In their treatise, they argue that "modern environmentalism is no longer capable of dealing with the world's most serious ecological crisis." The reasons are many and varied, and their readable 35-page paper lays them out well. In short, the problem is that today's environmental leaders are addressing tomorrow's problems with yesterday's tools: regulatory and policy fixes. And because serious global problems like climate change and the looming water crisis have been narrowly defined as "environmental," their equally narrow solutions are easy to marginalize and dismiss by conservatives, cynics, and other nonbelievers.
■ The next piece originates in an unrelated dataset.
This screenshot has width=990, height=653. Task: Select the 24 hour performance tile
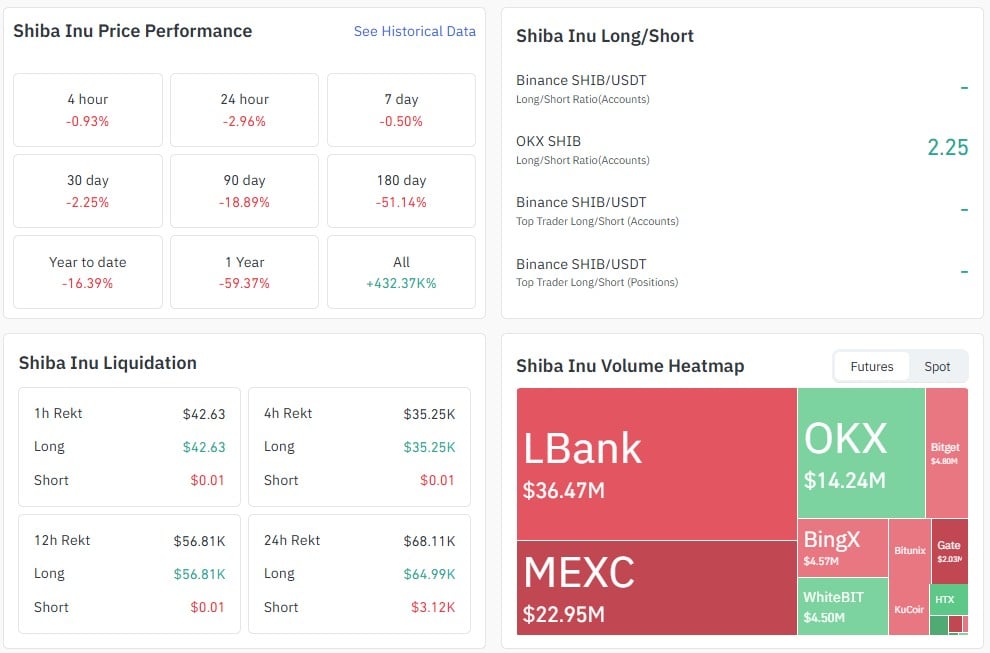pyautogui.click(x=243, y=109)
Shellenberger and Nordhaus suggest that the time is ripe for U.S. environmental leaders to "take a collective step back to rethink everything." Specifically: how to reframe issues and build coalitions around big ideas and values, not specific programs, much as the conservative movement has done over the past 40 years. To do this will require moving beyond pure environmentalism to join forces with civil rights, labor, and progressive businesses -- all of whom stand to lose by the current rightward leaning of the electorate, and all of whom stand to gain by a well-thought-out effort to recast climate change and other issues beyond that of planetary doom and gloom.
Not surprisingly, Shellenberger and Nordhaus have a solution: the Apollo Alliance (which Shellenberger and others formed earlier this year), a coalition within the labor, environmental, business, urban, and faith communities "in support of good jobs and energy independence."
Self-serving, perhaps, but earnest. The Death of Environmentalism offers an intriguing view of what's wrong . . . and what's possible. Companies, nonprofits, and others would do well to read it and join in on the debate about how to create an innovative, compelling, and effective strategy for transforming the national conversation about the what, up to now, has been referred to as "the environment."
Joel:
I couldn't agree more. I am sending 'The Death of .. " to everyone I can think of.
Indeed, am hoping to invite them to the January conference at Middlebury ...
Posted by: Jon Isham | November 10, 2004 at 02:13 PM
Joel,
Have you read Carl Pope's response to the essay?